It took hours and hours to find useful information about how to graph the normal curve and shade under the normal curve. The exercises are very useful because they have picture! The information to the right of these screen shots of the shading are normcdf( and calculate percentages. In order to shade areas under a normal curve you must have the normal curve defined in y=, the window set for X and Y, before shading. Once you have y= and the window settings, the sequence is shadenorm(lower bound, upper bound, mean, SD), such as shadenorm(-1E99, -1.67, 0, 1) Remember to add the boundaries AND the mean (0 for the normal curve) and SD (1 for the normal curve). The other step I forgot initially was ENTER. I defined shadenorm( 1.67, 1E99, 0,1) and forgot to hit ENTER. I kept entering GRAPH.
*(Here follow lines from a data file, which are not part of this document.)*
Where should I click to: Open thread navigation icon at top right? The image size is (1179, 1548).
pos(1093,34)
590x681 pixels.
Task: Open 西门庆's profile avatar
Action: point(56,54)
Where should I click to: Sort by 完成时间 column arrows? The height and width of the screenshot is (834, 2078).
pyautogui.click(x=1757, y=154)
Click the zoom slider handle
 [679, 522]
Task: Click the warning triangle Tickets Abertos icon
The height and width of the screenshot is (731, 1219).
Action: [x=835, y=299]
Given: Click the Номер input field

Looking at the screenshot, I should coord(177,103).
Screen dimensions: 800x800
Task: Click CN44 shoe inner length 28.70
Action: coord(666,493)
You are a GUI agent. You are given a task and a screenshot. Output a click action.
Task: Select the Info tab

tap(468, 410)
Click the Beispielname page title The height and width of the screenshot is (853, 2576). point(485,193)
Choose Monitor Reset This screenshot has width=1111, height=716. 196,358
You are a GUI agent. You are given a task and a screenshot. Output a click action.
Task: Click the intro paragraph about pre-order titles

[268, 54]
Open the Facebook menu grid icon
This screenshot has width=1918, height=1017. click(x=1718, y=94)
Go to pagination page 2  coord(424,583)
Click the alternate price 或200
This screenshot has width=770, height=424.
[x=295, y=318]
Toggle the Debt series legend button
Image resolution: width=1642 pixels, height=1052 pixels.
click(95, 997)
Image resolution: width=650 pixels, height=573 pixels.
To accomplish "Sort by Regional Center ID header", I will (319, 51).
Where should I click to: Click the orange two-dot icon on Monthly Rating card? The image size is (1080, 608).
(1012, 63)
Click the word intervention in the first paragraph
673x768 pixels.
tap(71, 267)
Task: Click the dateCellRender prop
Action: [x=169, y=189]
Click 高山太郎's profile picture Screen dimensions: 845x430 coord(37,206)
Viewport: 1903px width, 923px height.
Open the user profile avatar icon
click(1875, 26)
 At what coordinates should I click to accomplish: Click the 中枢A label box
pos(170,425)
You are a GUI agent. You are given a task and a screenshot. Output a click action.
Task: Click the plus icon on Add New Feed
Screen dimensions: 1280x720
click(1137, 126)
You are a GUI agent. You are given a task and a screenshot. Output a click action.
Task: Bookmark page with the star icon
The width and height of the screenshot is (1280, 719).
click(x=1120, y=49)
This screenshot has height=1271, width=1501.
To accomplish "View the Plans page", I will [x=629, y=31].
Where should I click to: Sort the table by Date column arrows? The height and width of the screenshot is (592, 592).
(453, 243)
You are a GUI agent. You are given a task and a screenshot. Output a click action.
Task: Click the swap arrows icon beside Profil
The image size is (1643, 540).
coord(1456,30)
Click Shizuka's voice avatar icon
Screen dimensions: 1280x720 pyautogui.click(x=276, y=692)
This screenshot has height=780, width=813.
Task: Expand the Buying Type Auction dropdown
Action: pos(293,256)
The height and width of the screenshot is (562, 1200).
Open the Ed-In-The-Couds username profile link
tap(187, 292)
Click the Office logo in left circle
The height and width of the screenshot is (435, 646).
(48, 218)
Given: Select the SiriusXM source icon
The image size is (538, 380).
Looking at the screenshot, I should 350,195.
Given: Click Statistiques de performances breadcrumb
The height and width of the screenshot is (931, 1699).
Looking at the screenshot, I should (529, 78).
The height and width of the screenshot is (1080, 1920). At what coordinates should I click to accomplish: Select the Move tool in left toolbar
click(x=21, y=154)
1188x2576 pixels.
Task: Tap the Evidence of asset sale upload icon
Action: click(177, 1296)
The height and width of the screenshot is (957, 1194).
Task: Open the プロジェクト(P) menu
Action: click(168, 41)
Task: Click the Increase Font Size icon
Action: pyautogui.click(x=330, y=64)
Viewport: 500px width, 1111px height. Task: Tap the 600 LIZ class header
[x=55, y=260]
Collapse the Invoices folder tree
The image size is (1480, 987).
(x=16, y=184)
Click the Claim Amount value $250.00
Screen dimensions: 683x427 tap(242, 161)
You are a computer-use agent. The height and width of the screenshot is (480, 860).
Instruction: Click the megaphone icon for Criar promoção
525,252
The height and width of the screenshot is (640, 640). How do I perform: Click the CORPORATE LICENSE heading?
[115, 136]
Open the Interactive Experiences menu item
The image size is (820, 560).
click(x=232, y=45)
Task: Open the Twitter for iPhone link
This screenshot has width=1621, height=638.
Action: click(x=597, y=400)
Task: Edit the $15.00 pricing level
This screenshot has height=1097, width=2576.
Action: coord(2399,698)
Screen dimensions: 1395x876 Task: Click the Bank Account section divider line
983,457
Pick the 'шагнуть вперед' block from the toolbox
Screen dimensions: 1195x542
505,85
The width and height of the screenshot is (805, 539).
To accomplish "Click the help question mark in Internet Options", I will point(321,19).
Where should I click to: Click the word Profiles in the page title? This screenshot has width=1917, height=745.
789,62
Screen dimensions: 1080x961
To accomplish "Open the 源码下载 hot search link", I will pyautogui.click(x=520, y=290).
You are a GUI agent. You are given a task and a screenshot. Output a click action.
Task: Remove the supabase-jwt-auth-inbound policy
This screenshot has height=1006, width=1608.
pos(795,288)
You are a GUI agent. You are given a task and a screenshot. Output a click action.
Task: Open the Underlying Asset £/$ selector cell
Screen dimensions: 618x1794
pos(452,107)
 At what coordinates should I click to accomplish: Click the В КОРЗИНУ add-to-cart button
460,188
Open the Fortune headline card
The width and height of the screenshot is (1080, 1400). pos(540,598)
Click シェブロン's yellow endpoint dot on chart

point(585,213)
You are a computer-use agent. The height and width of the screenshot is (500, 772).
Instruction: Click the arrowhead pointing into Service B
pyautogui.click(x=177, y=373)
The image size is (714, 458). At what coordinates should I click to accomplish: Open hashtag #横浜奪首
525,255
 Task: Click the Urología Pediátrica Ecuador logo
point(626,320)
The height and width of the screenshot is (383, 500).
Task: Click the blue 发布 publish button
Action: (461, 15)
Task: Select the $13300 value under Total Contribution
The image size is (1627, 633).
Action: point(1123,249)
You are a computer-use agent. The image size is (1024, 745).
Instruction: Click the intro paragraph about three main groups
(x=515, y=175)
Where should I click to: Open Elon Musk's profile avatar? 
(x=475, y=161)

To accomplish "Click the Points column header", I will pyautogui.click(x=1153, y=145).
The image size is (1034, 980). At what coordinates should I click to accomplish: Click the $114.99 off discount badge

Saturday, September 28, 2019
Statistics: Graphing under the normal curve
The class is trying to integrate graphing calculators. One skill is graphing under a normal curve. The first step is to draw a normal distribution curve on the graphing calculator.. The link above has the screen shots for each calculation. Shadenorm shades the specified area. The TI84 sequence is Shadenorm(lower bound, upper bound, mean, and SD). The mean for a normal curve is 0 and the standard deviation SD is 1. To shade the entire normal curve the sequence is Shadenorm(-1E99, 1E99, 1,0) or (-4,4,0,1) -1E99 or 1-99 represents infinity or is the program on the TI84 for infinity. I defined the area under a normal curve as having four SDs in either direction from the mean 0. Left is designated with - and right is +. These exercises for shading the area under the normal curve and using normcdf to calculate percentage were very helpful
Friday, September 27, 2019
Statistics:chapter two Describing Location in a Distribution
We started class by reviewing the Hamburger and Hank Aaron Home Run activities. We calculated a five point distribution for each (min, max, Q1, mean, Q3) and also the IQR.
Began chapter two by reviewing 2.1 Overview.
Began chapter two by reviewing 2.1 Overview.
Apologia Physics
Today we reviewed the test questions for Module 2. Everyone got number 7 wrong. The question asked was to calculate when two vehicles would collide head on if they were driving toward each other. The key to solving the problem is to add their speeds together before calculating the time to travel the distance. One student calculated the time for each vehicle to cover the compete distance between the two vehicles. That did not take into consideration that the vehicles would collide before reaching the end the distance between them. I assigned another problem from module 2 for the next class so we get more practice with this type of problem.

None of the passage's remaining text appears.